Moscou, accusé par Kiev et par les Occidentaux de tirer les ficelles dans l'Est, dément tout soutien logistique aux séparatistes armés et ironise sur l'organisation d'une présidentielle «au son des canons».

En visite en Ukraine, le secrétaire général adjoint de l'ONU aux droits de l'Homme, Ivan Simonovic, s'est montré pessimiste, estimant que l'Ukraine approchait «un point de non-retour».

Le roi du chocolat, grand favori 

La peur de voir les chars russes envahir le pays et le débat complexe sur l'identité ukrainienne, entre habitants de l'Ouest proche de la Pologne et taxés de nationalisme et Ukrainiens de l'Est qui se méfient de Kiev et regardent vers Moscou, ont été au coeur de la campagne électorale. Aux prorusses qui prônent le «fédéralisme», les partisans d'une Ukraine accrochée à l'Europe ont répondu par la «décentralisation» et une plus grande autonomie budgétaire pour les régions.

L'élection pêche par manque de «nouveaux visages», selon les experts, plusieurs ayant été ministre ou premier ministre ces dix dernières années. Les candidats ultranationalistes, dont les mouvements ont été en pointe sur les barricades de Maïdan, ont progressivement perdu en popularité.

Le grand favori avec plus de 30 % d'intentions de vote, Petro Porochenko, qui s'est rendu populaire en mettant son immense fortune au service des contestataires de Maïdan entre novembre et février, a résumé d'une phrase son programme: «mettre fin en trois mois à la crise avec la Russie».

L'ancienne première ministre Ioulia Timochenko, deuxième dans les sondages, promet pour sa part de rendre l'Ukraine énergétiquement indépendante de la Russie d'ici à 2020 grâce à l'exploitation de gaz ukrainien. L'ancienne égérie de la Révolution orange de 2004 prône par ailleurs l'adhésion du pays à l'Union européenne.

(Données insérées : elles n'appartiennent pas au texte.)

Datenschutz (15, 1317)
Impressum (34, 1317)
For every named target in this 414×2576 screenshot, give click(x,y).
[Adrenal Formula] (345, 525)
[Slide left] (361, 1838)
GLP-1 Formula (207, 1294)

Le vainqueur pourra compter sur les 27 milliards de dollars de prêt promis par le FMI, la Banque Mondiale et l'Union européenne. Mais devra alors mener des réformes difficiles et pas toujours populaires.

Les candidats ont sillonné l'Ukraine, à l'exception des régions de l'est où les affrontements sont réguliers entre l'armée ukrainienne et les séparatistes armés prorusses. L'opération «antiterroriste», loin de permettre à Kiev de reprendre le contrôle de ces régions où vivent 7 millions d'habitants, est un échec et les insurgés ont étendu leur contrôle.

La Commission électorale a déjà prévenu que le vote pourrait ne pas se dérouler dans une dizaine de parties des régions de Lougansk et de Donetsk, privant de scrutin près de deux millions d'électeurs potentiels.

«Je peux vous assurer qu'il n'y aura pas d'élection à Donetsk, aucune», a prévenu Alexandre Borodaï, le très mystérieux consultant russe devenu «premier ministre» de la «République populaire de Donetsk», qui a proclamé sa souveraineté après un référendum d'indépendance.